Alongside Diamond, I've also been reading the Archdruid Report systematically over the last few weeks. While I don't think anyone could truthfully say they exactly enjoy reading such gloomy stuff, I have nevertheless appreciated the author John Michael Greer's clarity of thought and particularly his unmasking of the tendencies most of us have either to place blind faith in "progress" or (more of a temptation in my case) to go to the other pole and expect imminent doom.

Against those in the "progress" camp, Greer argues that what we face is not a problem but a predicament. A problem has a solution, while a predicament does not, and can only be adjusted to. Up until about the 1970s, the environmental crisis was a problem which could have been solved, with some useful contributions towards a solution being pioneered in the way of developments in renewable energy production in the wake of the 1973 oil crisis. But then the price of oil dropped again, partly as a result those very efforts, and what Margaret Thatcher used to call "our great car economy" roared off once more towards the edge of the metaphorical cliff.

But actually, unless runaway climate change sets in (and that's a big "unless"), the "cliff" metaphor may not be the right one. Against the "doomsters", what Greer argues (and Diamond also shows) from examination of the historical evidence is that what he calls "catabolic collapse" is much more likely: a sequence of partial collapses with periods of stability or partial recovery in between, occurring over a scale of perhaps a century or two, which in their cumulative effect are indeed catastrophic, but taken individually, or even taken over the course of a single human lifetime, are somewhat less than that. Life will go on; it will just be a very different kind of life, accompanied much more visibly by death in its traditional forms (famine, pestilence and war) than anything we fortunate First Worlders have ever known.

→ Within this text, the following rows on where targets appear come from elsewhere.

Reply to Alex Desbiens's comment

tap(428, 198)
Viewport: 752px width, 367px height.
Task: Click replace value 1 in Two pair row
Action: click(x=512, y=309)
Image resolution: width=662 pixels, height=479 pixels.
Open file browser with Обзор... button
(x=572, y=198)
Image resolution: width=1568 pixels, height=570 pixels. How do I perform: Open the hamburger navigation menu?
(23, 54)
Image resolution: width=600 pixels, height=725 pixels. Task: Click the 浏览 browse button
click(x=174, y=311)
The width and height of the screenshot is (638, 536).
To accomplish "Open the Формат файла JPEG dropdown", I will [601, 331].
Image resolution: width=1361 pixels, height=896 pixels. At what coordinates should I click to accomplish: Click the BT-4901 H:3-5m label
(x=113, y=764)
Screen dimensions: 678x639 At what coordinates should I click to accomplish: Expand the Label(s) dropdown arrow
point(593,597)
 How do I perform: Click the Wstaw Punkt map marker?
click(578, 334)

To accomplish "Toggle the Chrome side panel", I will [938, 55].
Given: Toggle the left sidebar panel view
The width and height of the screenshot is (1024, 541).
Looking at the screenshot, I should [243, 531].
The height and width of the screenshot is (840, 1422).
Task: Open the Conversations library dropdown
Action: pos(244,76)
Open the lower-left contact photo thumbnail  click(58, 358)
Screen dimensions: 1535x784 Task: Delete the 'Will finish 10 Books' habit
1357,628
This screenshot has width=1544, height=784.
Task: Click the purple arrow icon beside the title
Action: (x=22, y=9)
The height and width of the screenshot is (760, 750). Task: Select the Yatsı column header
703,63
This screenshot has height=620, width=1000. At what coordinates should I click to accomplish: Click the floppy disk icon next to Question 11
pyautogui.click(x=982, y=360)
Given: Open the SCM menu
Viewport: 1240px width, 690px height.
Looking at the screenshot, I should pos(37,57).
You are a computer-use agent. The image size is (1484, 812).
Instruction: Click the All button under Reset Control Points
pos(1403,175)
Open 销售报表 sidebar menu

I was out delivering leaflets this morning for "The Green Party -- a party you can trust for fairness, honesty, and to build a healthy future for all." While I do think they can be trusted in the fairness and honesty departments, I hardly believe any longer that a "healthy future for all" is achievable. All the same, there are practical things we can do (growing our own food, traditional medicine, community building) to cushion the shock of the decline. The sooner we start doing those things, the more effective they will be (note to self: learn to grow vegetables), and political campaigning may be as good a way as any to wake people up.